Problem details
The result should be the lines from the one that contains "You are a computer-use" to the final line of the entries below, copied exactly and with no pictures.
[[ Dataset content, beginning ]]
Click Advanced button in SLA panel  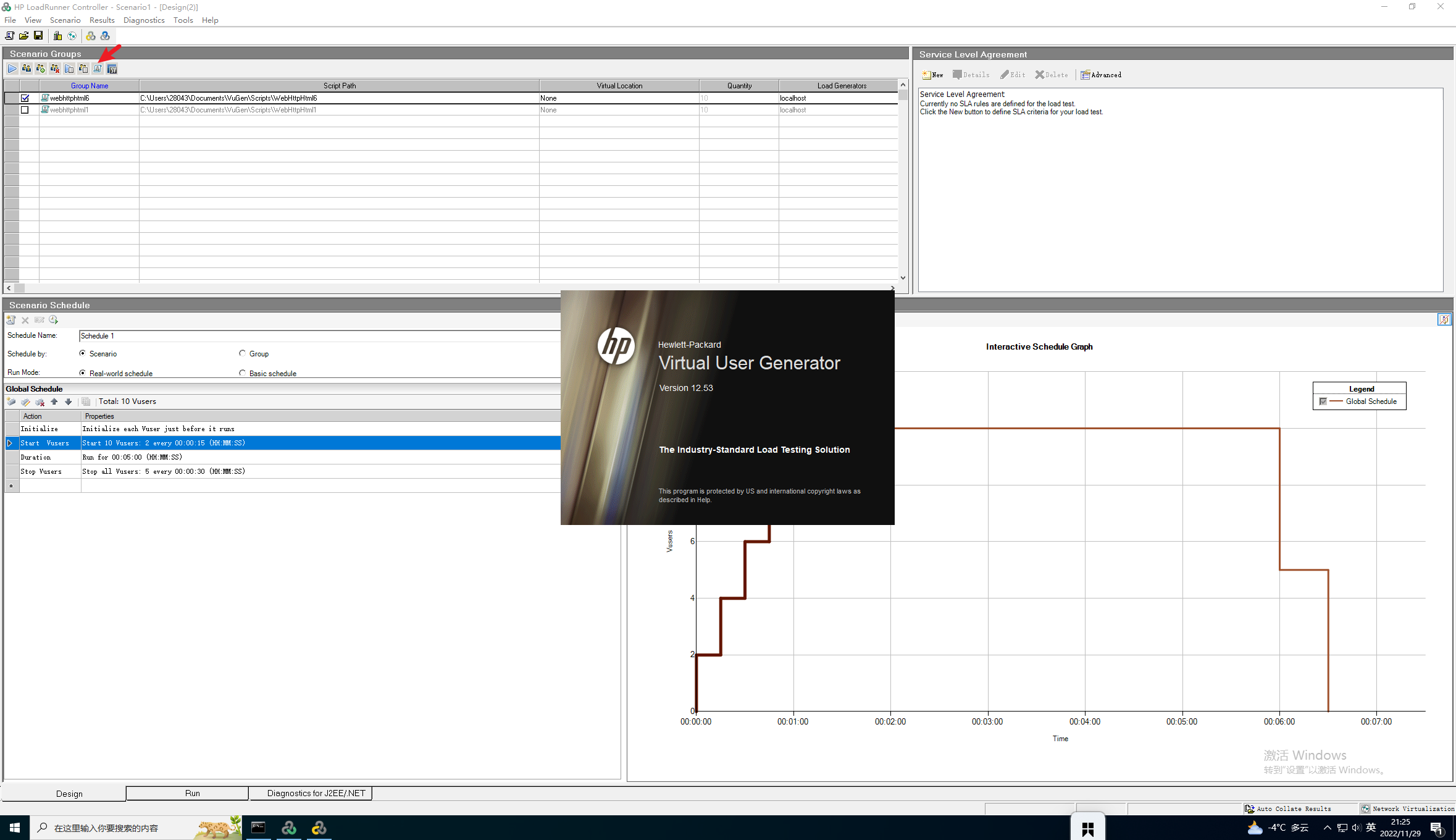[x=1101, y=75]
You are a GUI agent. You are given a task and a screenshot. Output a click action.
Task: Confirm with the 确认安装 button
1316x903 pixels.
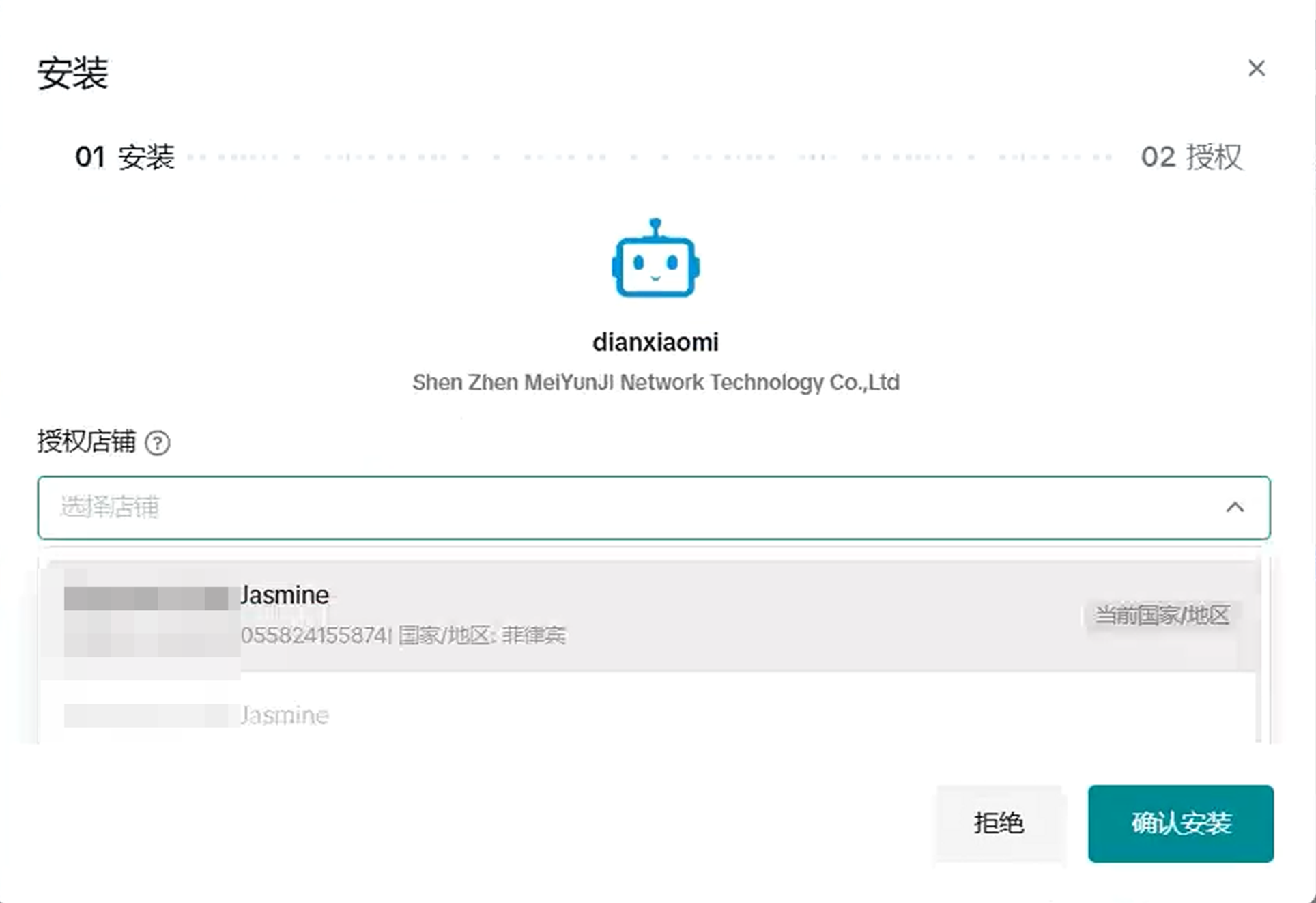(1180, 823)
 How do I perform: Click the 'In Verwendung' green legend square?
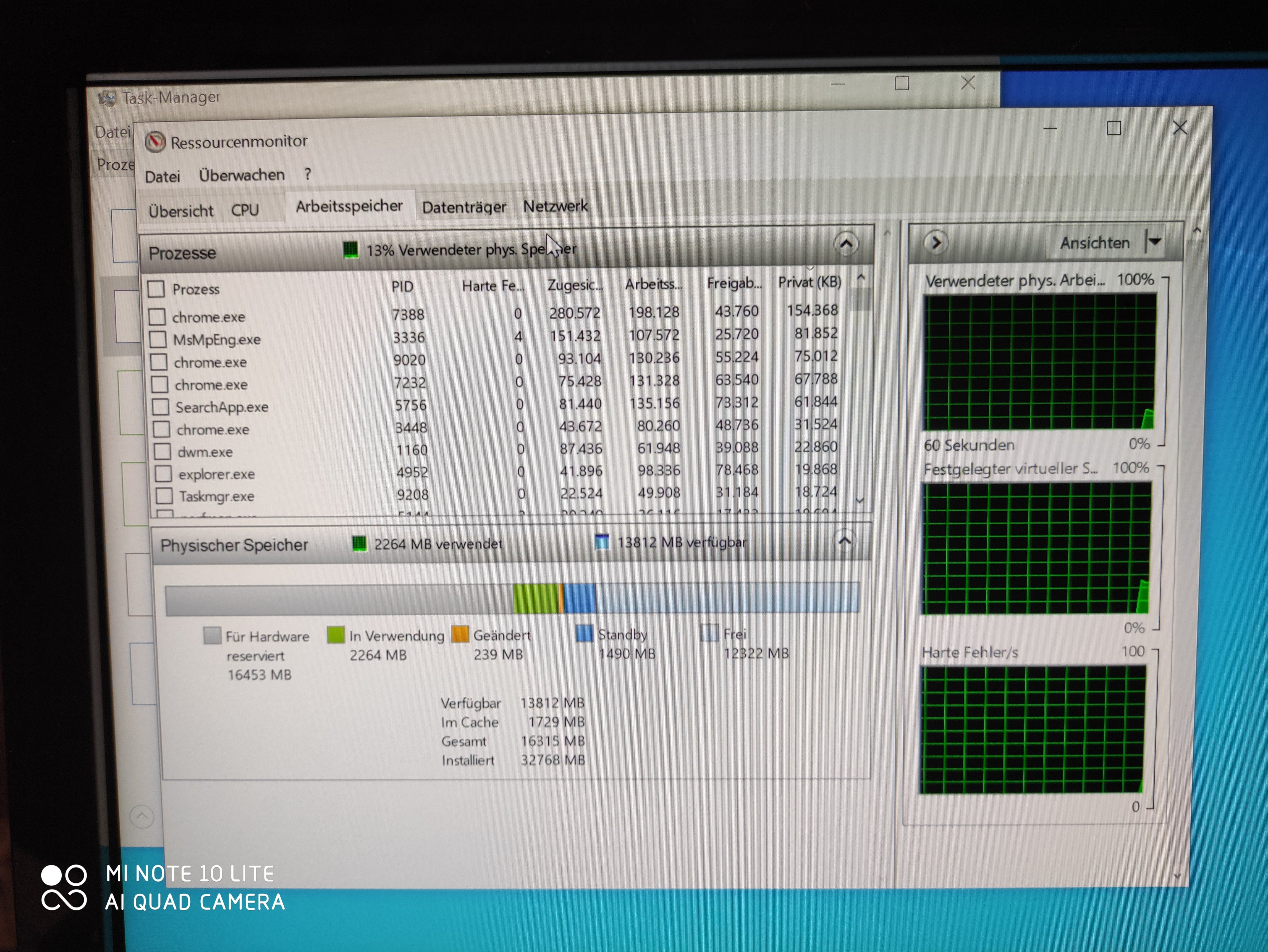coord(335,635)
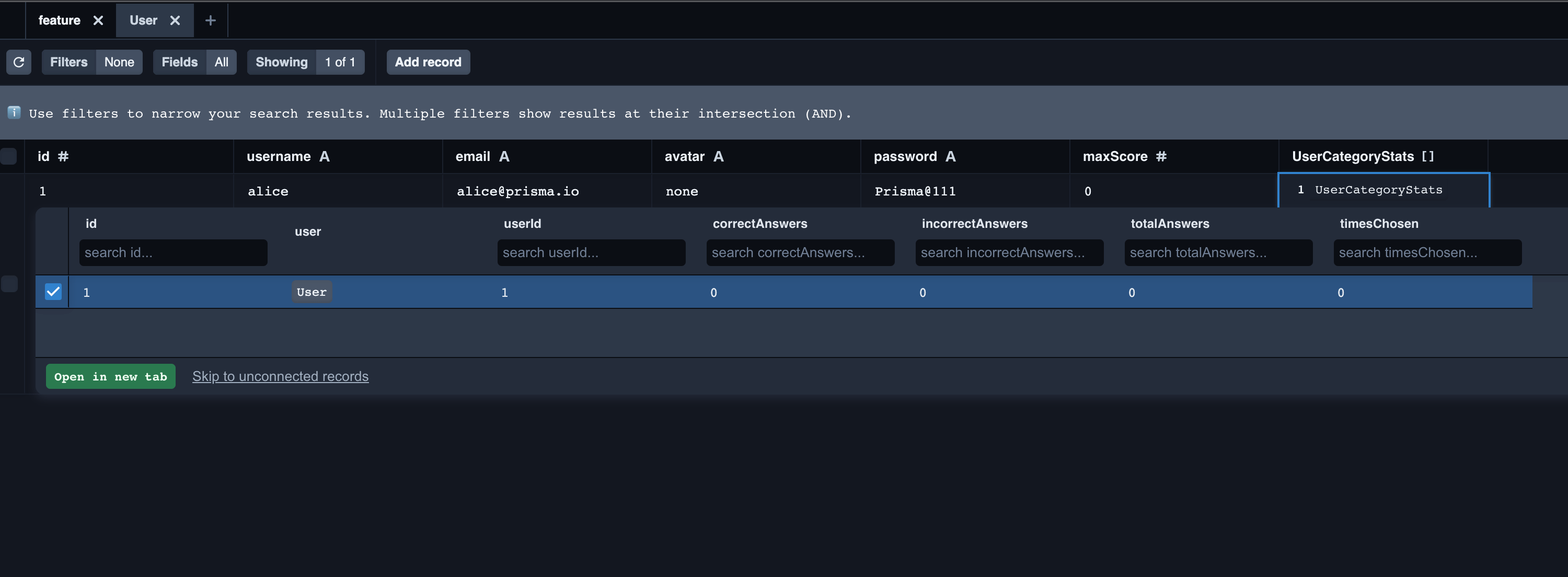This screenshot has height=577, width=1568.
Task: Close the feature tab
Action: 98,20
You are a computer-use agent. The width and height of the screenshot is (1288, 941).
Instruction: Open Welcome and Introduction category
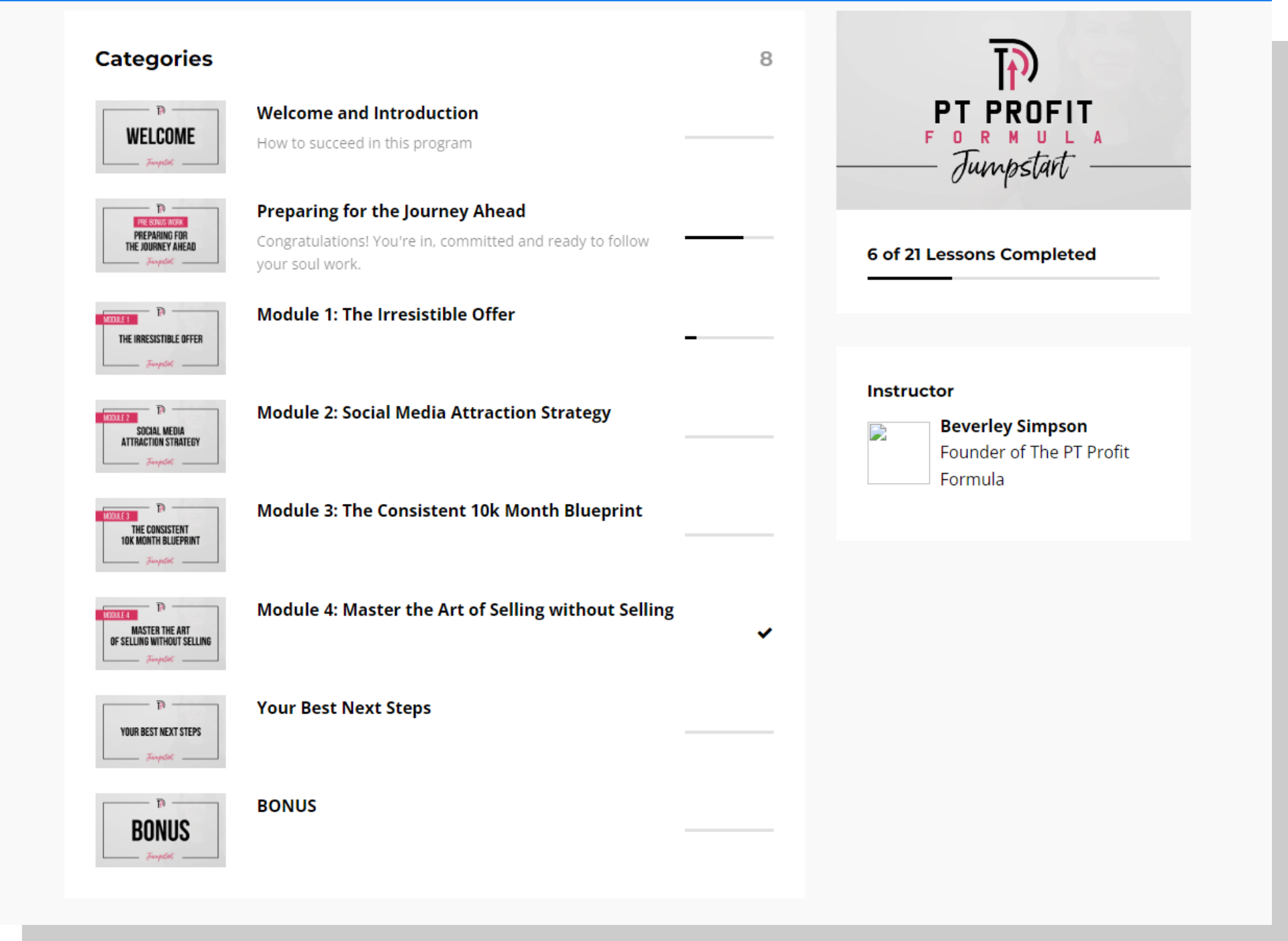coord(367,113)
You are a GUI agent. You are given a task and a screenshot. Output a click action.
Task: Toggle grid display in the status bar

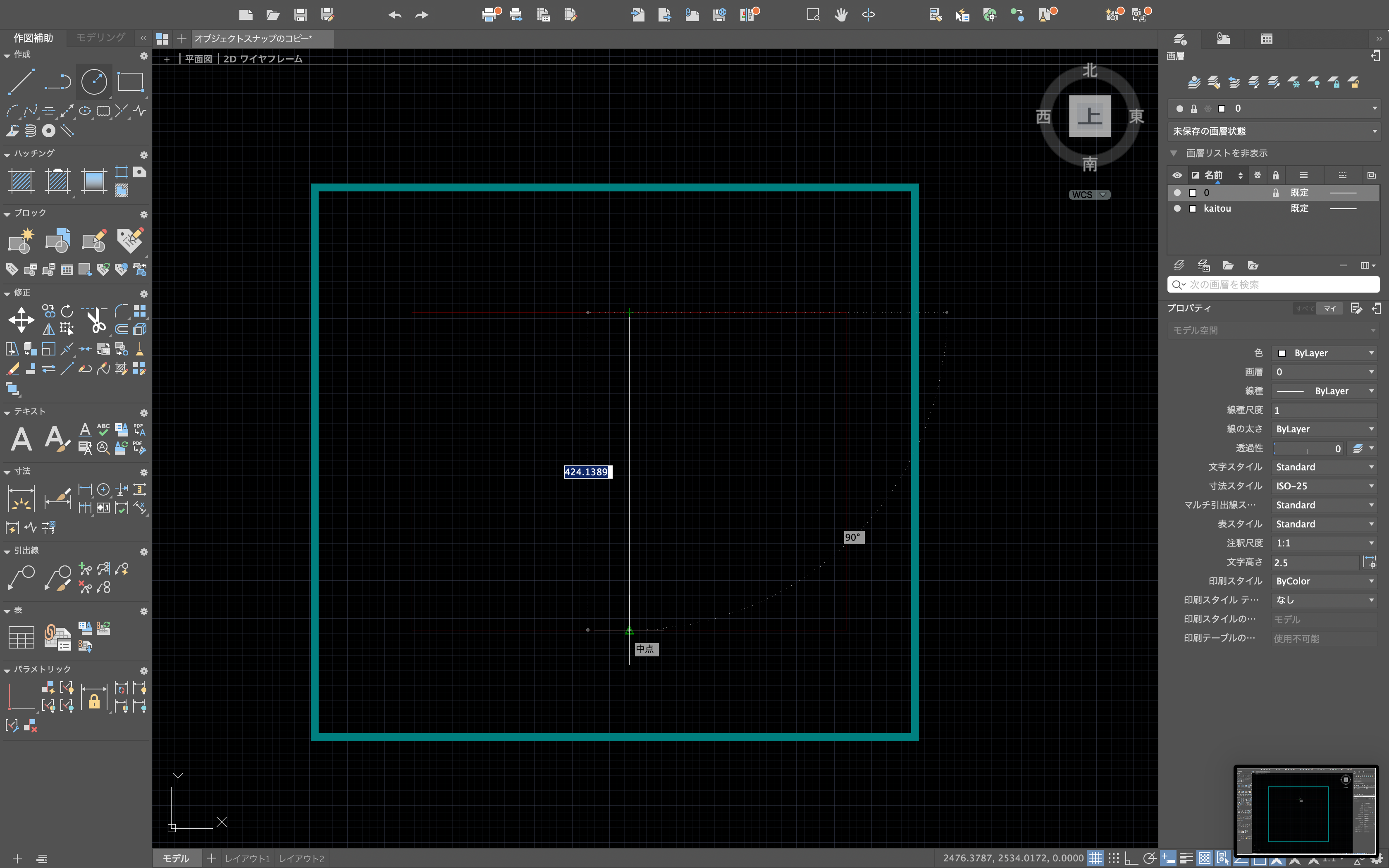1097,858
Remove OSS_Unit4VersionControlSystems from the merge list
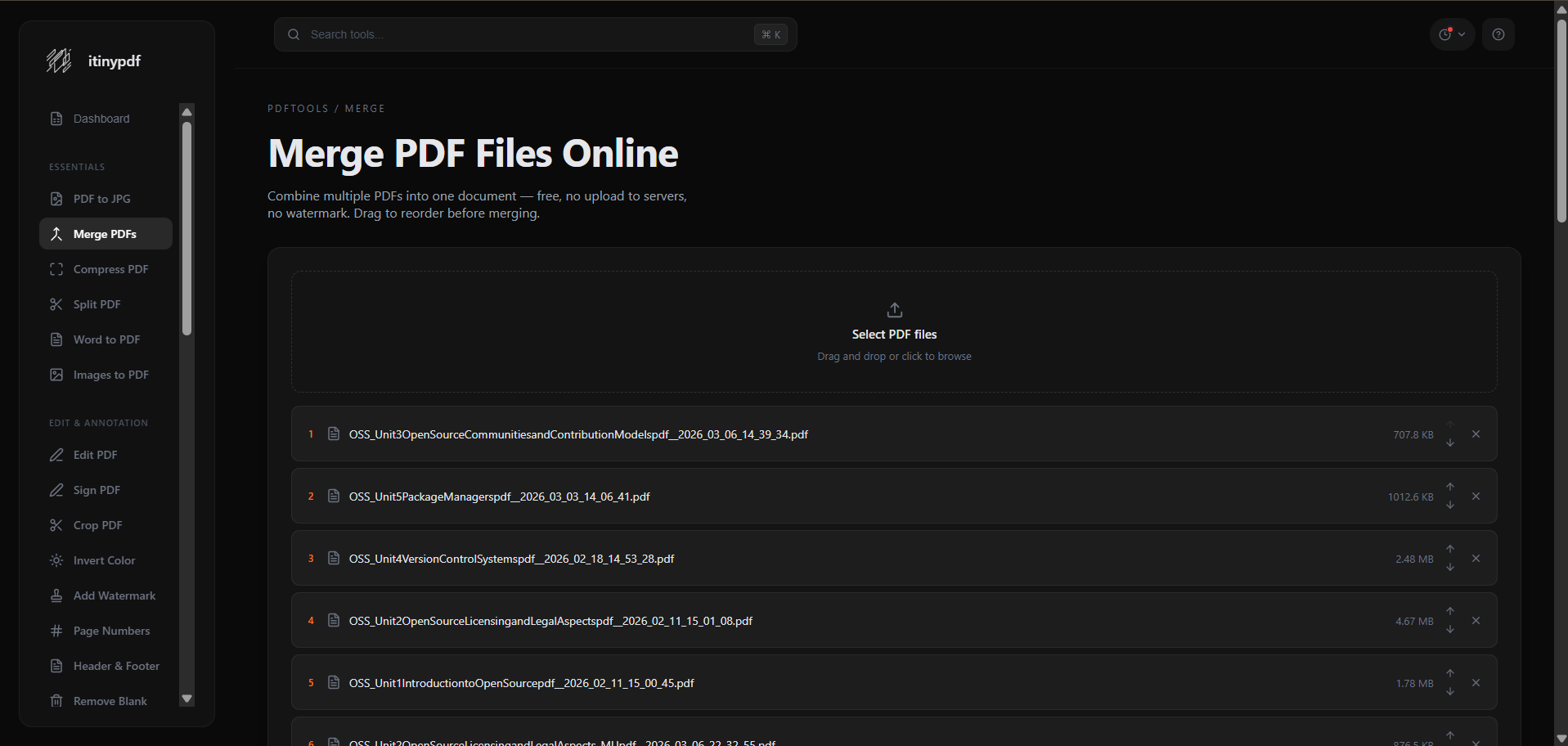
[[ Dataset content, end ]]
Answer below
You are a computer-use agent. The width and height of the screenshot is (1288, 941).
Instruction: Open Welcome and Introduction category
coord(367,113)
You are a GUI agent. You are given a task and a screenshot. Output a click action.
Task: Toggle grid display in the status bar

1097,858
Remove OSS_Unit4VersionControlSystems from the merge list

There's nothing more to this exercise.